BEGIN EXTRACT

Parents Should Learn Common Core Math Like a Kindergartner
Credit: Virojt Changyencham - Getty Images

If you have a kid in school, you’ve probably noticed that their math homework looks different than yours did an undisclosed number of years ago. And you may have moaned about it—“What’s with all the crazy steps? These equations took me seconds to answer in Mrs. Winkleman’s fourth-grade class!” Hey, I’m not here to debate the value of the current instruction approach known Common Core (though from all that I’ve read and heard from math educators, it’s largely a huge step in the right direction). But I can help you come to terms with the change.

In response to Nick Douglas’ piece “Do Math in Your Head With These Mental Math Tricks,” some readers noted that Common Core helps kids make such connections intuitively by using number sense. If you’re like me, a person who learned math mostly through rote memorization, you might be a little confused about what that means. In that case, a good place to start is at the beginning. Commenter noodlesintheface had a smart suggestion for parents: Go through the Khan Academy’s arithmetic program, starting with the pre-K or kindergarten courses.

END EXTRACT
BEGIN RECORD EXTRACTS

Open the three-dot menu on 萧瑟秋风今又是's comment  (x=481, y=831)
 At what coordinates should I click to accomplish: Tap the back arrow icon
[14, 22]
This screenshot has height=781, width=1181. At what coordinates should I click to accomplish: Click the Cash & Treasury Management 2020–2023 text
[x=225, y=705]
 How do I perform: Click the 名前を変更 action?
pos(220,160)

END RECORD EXTRACTS
BEGIN RECORD EXTRACTS

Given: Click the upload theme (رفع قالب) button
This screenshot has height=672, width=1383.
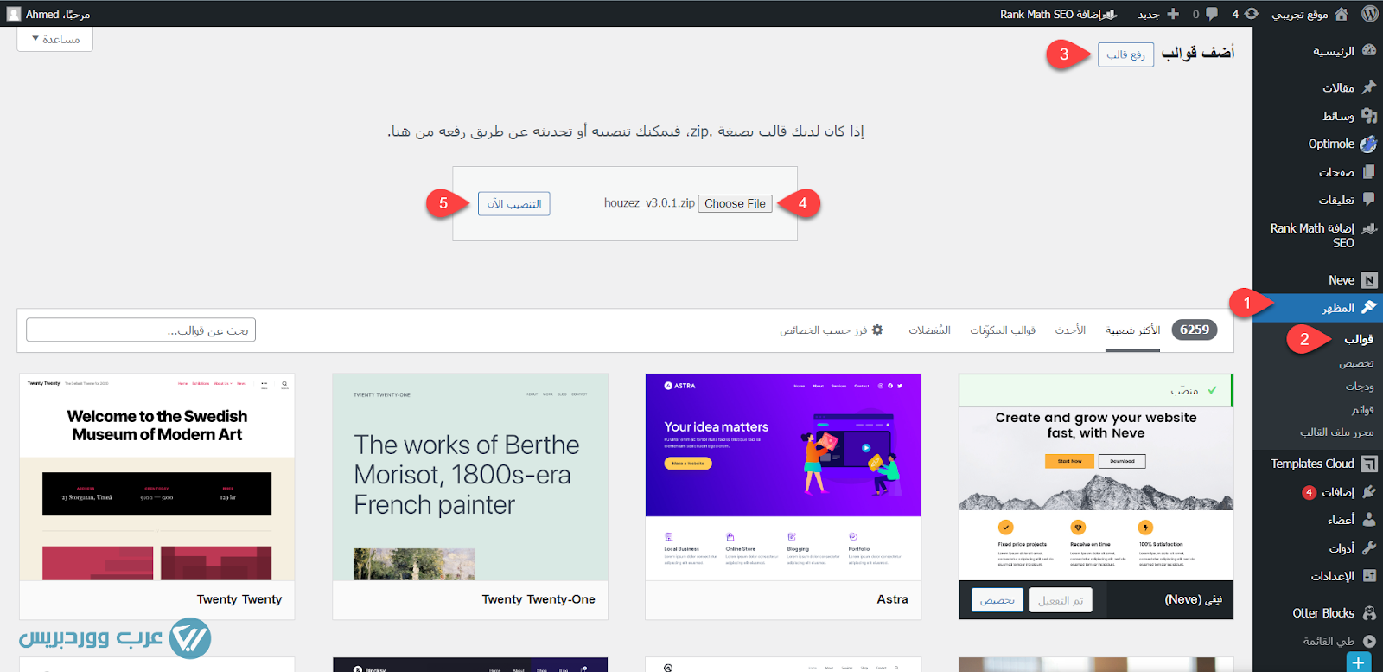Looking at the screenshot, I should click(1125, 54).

END RECORD EXTRACTS

* WORK INSTRUCTIONS *
1) Pull out every line of the listing that contains the word "accomplish", paying attention to upper and lower case.
2) Resume the Common Core math article, starting right after its last sentence.
The listing has no connection to the Common Core math article.

* ANSWERS FOR THE TASKS *
1)
 At what coordinates should I click to accomplish: Tap the back arrow icon
This screenshot has height=781, width=1181. At what coordinates should I click to accomplish: Click the Cash & Treasury Management 2020–2023 text

2)
Noodlesintheface, who has no affiliation with Khan Academy, did just that, and tells us through email that the free online curriculum was “surprisingly fun and engaging” and “helped ingrain a lot of the mathematical concepts that I couldn’t fully explain in K-12 but could still apply the rules and get the right answer.” For example, the parent writes that the curriculum “focuses on place value in a way that I didn’t learn back in the ‘80s, such as ‘What number is the same as 1 ten + 18 ones?’” (Yep, it’s 28.) “Ten frames”—a visual showing 10 as a bundle of ten ones—was also a new concept for noodlesintheface, along with visualizing addition and subtraction along a number line.

A sample question:

Lifehacker Image
Credit: Khan Academy

Noodlesintheface went through the entire K-12 math curriculum, but just doing the pre-K or kindergarten course will give you a general grasp of the philosophy behind Common Core math. I tried it and my first thought was, “Huh, this does make a lot of sense.” It’s certainly a better alternative than spending the next 12 years railing against Common Core on Facebook, as I’ve seen many moms and dads do during homework time. While tackling the math problems, you might even find yourself eager to learn more, or at the very least, less afraid.

Noodlesintheface tells us there’s been an unexpected benefit of letting their daughter watch the whole process: “I can model good behavior of overcoming math difficulties with perseverance.”